→ PROBLEM REQUIREMENTS: Lay out the listing as a Markdown table with the columns "Row" and "Text", starting with the first line of the listing and going on through the line with "click(x=647, y=275)". Skip any blank lines.
--- begin EXTRACTED ENTRIES ---
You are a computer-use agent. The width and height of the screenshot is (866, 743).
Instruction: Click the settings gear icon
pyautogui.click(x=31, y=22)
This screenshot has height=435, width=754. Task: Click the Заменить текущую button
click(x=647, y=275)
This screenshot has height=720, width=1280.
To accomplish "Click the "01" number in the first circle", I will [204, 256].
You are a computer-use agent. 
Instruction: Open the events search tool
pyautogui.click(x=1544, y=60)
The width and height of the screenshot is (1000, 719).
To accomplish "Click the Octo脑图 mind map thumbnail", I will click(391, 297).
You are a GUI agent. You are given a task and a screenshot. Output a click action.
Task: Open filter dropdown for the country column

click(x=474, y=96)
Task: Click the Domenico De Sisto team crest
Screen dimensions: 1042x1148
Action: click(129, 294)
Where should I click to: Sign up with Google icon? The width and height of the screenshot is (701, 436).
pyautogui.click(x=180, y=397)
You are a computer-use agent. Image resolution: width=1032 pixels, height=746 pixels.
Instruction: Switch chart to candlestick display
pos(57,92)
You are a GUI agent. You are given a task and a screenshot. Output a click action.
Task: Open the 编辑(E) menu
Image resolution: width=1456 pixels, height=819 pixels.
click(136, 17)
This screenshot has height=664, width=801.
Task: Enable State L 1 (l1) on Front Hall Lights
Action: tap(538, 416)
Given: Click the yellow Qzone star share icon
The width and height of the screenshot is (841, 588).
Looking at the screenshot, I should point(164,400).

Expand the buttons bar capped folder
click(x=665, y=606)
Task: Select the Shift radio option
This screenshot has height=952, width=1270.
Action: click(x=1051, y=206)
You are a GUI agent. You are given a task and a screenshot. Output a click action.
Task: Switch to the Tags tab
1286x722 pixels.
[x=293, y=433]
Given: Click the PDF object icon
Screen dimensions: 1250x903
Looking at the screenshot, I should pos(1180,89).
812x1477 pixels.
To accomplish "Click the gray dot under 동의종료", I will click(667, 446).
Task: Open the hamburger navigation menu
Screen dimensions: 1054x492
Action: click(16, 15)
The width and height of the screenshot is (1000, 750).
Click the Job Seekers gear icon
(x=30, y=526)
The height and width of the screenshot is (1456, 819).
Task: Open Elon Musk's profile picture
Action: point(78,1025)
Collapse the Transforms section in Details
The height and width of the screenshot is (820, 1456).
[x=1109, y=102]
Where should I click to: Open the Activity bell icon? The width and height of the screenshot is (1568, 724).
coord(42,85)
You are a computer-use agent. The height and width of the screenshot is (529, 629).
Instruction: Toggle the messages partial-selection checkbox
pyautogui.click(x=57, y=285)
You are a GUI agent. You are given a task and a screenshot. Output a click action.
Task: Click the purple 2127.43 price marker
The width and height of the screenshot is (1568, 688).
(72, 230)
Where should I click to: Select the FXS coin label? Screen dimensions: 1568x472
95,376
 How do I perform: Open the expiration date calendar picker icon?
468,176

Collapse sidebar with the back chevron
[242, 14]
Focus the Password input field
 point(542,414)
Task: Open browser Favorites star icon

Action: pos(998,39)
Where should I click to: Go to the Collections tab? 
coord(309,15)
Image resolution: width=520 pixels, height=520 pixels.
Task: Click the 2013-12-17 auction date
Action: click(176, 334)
--- end EXTRACTED ENTRIES ---
→ EXERCISE RESPONSE:
| Row | Text |
|---|---|
| 1 | You are a computer-use agent. The width and height of the screenshot is (866, 743). |
| 2 | Instruction: Click the settings gear icon |
| 3 | pyautogui.click(x=31, y=22) |
| 4 | This screenshot has height=435, width=754. Task: Click the Заменить текущую button |
| 5 | click(x=647, y=275) |